Parfois, c’est ce changement de cap soudain que les enfants vous offrent si souvent, quand ils bâillent au milieu d’une conversation sérieuse ou posent une question totalement décousue – et tout redevient soudain léger et drôle. Ou c’est le chauffeur de bus qui s’arrête encore pour me prendre, et c’est ma petite fierté tranquille de n’avoir, pour une fois, pas à envoyer de message d’excuse pour mon retard. C’est la bruine qui fait que personne ne me voit courir, et qui m’évite d’avoir besoin d’une excuse plus tard pour commencer en plein milieu de la journée une nouvelle série formidable. C’est l’amie qui m’appelle, alors que nous ne nous lassons ni l’une ni l’autre de répéter combien nous détestons téléphoner. Et la façon dont, ensuite, nous calons machinalement nos téléphones contre la boîte à pain ou le paquet de céréales pour avoir les mains libres et illustrer toutes les histoires, jusqu’à savoir à nouveau précisément où en est la vie de l’autre. C’est trouver de nouvelles petites évidences dans des domaines où l’on croyait déjà tout savoir. Et c’est « It’s All Coming Back to Me Now » de Céline Dion, qui ne sort plus de ma tête depuis que je l’ai entonnée à pleine voix dans la nuit, samedi dernier, au milieu d’un chœur de femmes un peu éméchées.
Dans des temps instables comme ceux-ci, où l’on ne sait jamais avec quelle notification push on va commencer la nouvelle journée, cela aide de traverser la vie de temps en temps comme autrefois à Affen-Fangis – ce jeu d’enfant suisse où l’on devait sauter d’un agrès à l’autre ou se balancer de corde en corde sans jamais que les pieds touchent le sol. Comme si en bas il y avait de la lave, ou autre chose de dangereux. Dans ce jeu, il fallait souvent s’élancer à l’aveugle, les bras tendus, essayer et espérer simplement que cela suffirait jusqu’à la corde suivante. Parce que: en bas, c’est de la lave. Et dans la vraie vie, ce n’est pas de la lave – mais peut-être MAGA, la soif de pouvoir, la guerre et la corruption. Des images de gens désespérés. La haine et la souffrance. Et tant de récits étranges, recrachés sur internet, qui veulent nous déstabiliser et contester notre foi en ce qui est bien. C’est pourquoi je ne veux parfois rien entendre, rien savoir de tout cela. Je veux m’accrocher à ce qui est bon, je veux simplement passer de corde en corde, sauter par-dessus un banc et, à la fin, pouvoir me laisser tomber sur un tapis moelleux.

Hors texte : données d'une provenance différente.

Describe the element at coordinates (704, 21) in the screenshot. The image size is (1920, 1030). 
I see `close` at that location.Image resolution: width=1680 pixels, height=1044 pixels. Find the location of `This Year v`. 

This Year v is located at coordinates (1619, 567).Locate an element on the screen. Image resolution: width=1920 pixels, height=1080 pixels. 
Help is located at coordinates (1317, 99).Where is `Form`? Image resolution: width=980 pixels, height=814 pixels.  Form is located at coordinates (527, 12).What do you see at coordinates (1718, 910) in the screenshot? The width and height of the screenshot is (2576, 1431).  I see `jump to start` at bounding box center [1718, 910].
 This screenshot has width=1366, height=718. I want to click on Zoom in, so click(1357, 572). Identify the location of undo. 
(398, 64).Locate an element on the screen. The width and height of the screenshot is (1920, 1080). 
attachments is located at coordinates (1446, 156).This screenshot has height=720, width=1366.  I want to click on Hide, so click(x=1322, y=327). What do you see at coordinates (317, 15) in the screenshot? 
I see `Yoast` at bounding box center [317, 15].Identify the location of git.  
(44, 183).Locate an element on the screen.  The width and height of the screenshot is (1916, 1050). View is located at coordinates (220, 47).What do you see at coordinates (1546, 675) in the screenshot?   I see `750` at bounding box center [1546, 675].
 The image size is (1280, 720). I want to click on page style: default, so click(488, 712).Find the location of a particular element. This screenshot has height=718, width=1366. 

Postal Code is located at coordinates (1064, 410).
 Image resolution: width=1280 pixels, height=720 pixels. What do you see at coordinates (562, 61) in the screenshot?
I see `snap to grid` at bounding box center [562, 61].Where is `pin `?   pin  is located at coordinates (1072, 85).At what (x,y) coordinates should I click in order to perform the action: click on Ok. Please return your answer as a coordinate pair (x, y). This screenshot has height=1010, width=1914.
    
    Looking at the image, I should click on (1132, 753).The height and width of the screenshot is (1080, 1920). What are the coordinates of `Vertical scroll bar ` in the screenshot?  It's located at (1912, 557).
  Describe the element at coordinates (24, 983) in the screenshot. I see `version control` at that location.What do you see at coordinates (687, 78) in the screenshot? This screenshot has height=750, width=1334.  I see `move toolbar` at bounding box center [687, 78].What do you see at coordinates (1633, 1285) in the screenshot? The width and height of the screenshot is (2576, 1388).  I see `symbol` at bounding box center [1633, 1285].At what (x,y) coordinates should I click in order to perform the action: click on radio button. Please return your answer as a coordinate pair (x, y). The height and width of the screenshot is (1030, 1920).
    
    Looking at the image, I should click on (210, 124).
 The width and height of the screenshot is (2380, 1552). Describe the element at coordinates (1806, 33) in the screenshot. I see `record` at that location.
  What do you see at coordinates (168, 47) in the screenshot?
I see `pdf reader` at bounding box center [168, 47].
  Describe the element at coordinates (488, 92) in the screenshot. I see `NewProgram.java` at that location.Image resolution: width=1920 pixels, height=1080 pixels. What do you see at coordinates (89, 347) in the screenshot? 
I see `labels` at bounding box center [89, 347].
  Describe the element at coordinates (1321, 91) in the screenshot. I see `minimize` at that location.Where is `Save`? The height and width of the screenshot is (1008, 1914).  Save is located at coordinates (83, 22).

Parfois, ce n’est qu’en fin de journée que je sens dans mes bras fatigués la force qu’il a fallu pour m’accrocher au bon. Et c’est très bien ainsi, car je ne veux surtout pas oublier le sol. Je sais à chaque instant qu’il est là. Je suis grande maintenant, et le cours de gym est terminé depuis longtemps. Mais je veux continuer à m’accrocher aux cordes et à me balancer jusqu’à ce que mon cœur soit léger et fort. Pour pouvoir, encore et encore, faire quelques pas au-dessus de la lave et dire à ceux qui ont lâché, qui ne savent ni comment ni où s’accrocher à nouveau: il y a tant de belles choses, chaque jour.